Опять заскрипел цыганский вурдэн, Аза пошла впереди, а Адам долго стоял на одном месте, бледный, разгневанный, бессильный, долго перебирал он в своей голове сухие, холодные, мертвые, как осенние листья, мысли… Наконец он зевнул, поворотил лошадь и медленно, ворча себе под нос, потащился к своей усадьбе.

XIII

Тумр остался один. Сначала он должен был скрываться от Лепюка, который проведал, что он бросил своих и скитался в околотке. К счастью цыгана, обывателям Стависок нужен был кузнец. Узнав о желании его поселиться у них, некоторые хозяева даже решились просить у пана на то позволения и, взяв с собою будущего кузнеца, отправились на барский двор. Но пан Адам в это время проклинал всех цыган на свете и клялся отомстить целому их племени. С гневом выслушал он просьбу крестьян и прогнал их всех.

Тумр был в отчаянии.

– Кончено! – вскричал он. – Теперь остается одно из двух – повеситься или бежать.

– Не торопись, – сказал войт, положив ему руку на плечо. – Не знаешь людей, так и не суди вперед.
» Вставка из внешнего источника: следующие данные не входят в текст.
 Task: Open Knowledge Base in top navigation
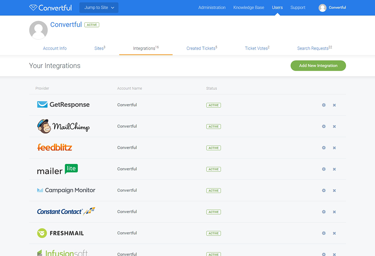[249, 8]
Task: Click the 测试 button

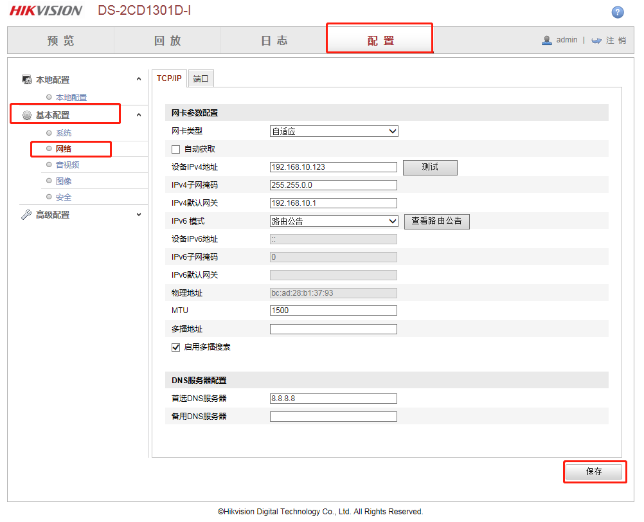Action: point(430,167)
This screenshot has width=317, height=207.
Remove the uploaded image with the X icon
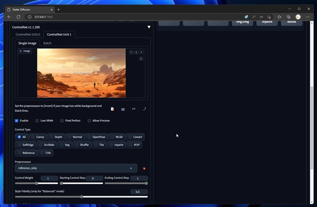click(141, 52)
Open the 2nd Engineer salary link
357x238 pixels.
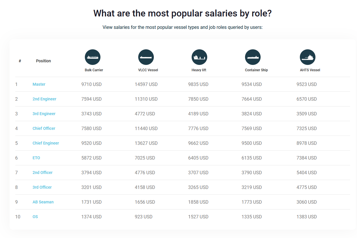(x=44, y=99)
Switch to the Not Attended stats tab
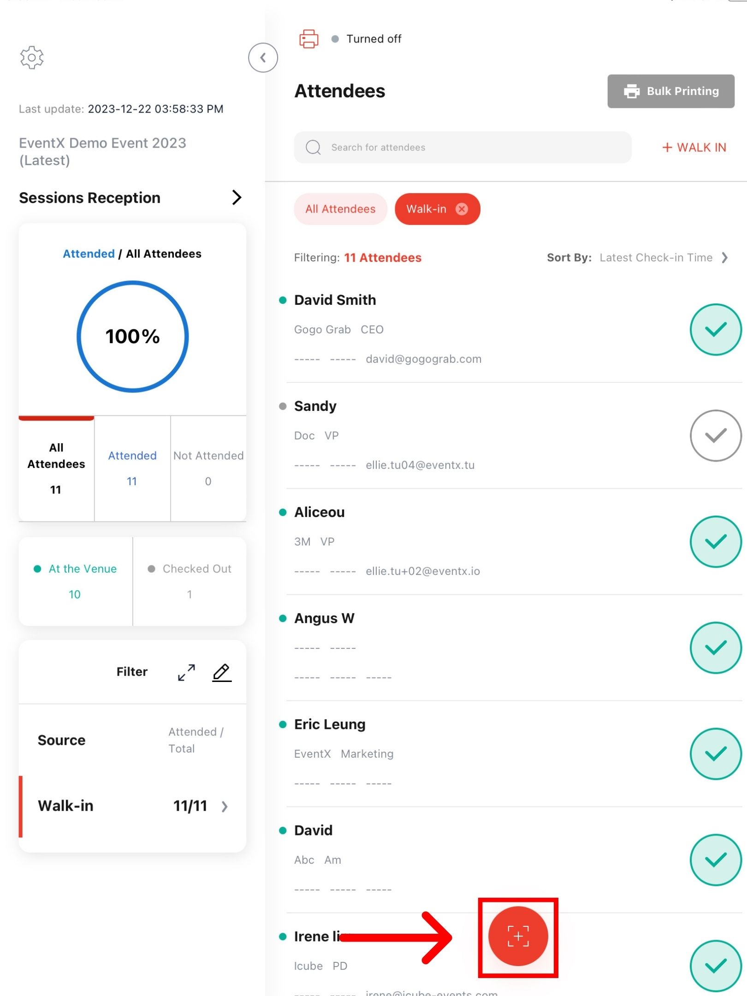The image size is (747, 996). 208,468
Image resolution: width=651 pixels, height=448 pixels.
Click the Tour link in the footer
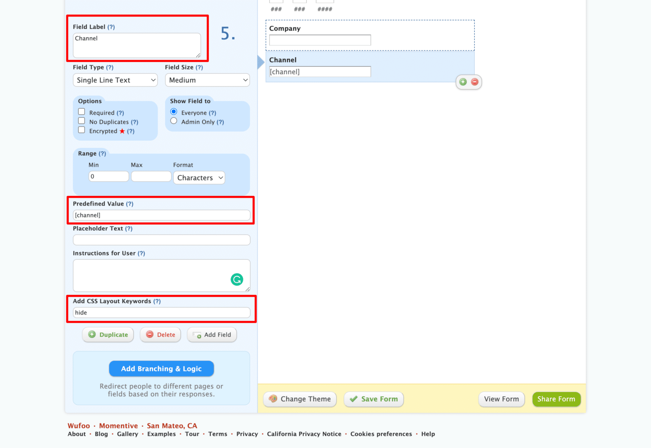point(192,434)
Не в пору сунулись, вот он и выгнал, что ж, подождем: пан погневается, погневается, да забудет. Посмотрит, как некому будет подковать его верховую лошадь, тогда на все согласится. Не унывай, дело еще уладится, а покамест послужил бы ты у меня.

Так и случилось. Пан Адам вскоре забыл и гнев, и цыган, и цыганок ради тридцатилетней француженки-гувернантки, сманенной у соседа. Некрасивая, немолодая вдова, – как давно и по ком она вдовела, никто не мог сказать, – очень ловко вела своего поклонника на привязи к самому алтарю. Войт улучил благоприятное время и испросил у пана позволения Тумру поселиться в Стависках.

Лепюк ужасно рассердился, когда узнал это. Он старался, сколько мог, вредить бедному цыгану, но не смел идти против воли пана и мира, воспоминание о собственном цыганском происхождении зажимало ему рот.

«А! – рассуждал он про себя. – Ему позволили поселиться у нас, посмотрим: пусть себе живет, но пока я жив, прежде черта съест, чем женится на моей Мотруне! Не допущу, чтобы цыганская кровь еще раз привилась к моей семье!»

Когда пришлось отводить место под избу и кузницу, Лепюк так мутил и хитрил, что место отвели цыгану за околицею, на пустыре, против кладбища. Сначала вызвались было миром поставить хату, но когда дошло до дела, Тумр скоро убедился, что кроме своих двух рук ему неоткуда ждать помощи. Он не роптал: дано ему то, чего он просил, клочок земли и позволение селиться, он больше не смел требовать, чтобы и того не лишиться.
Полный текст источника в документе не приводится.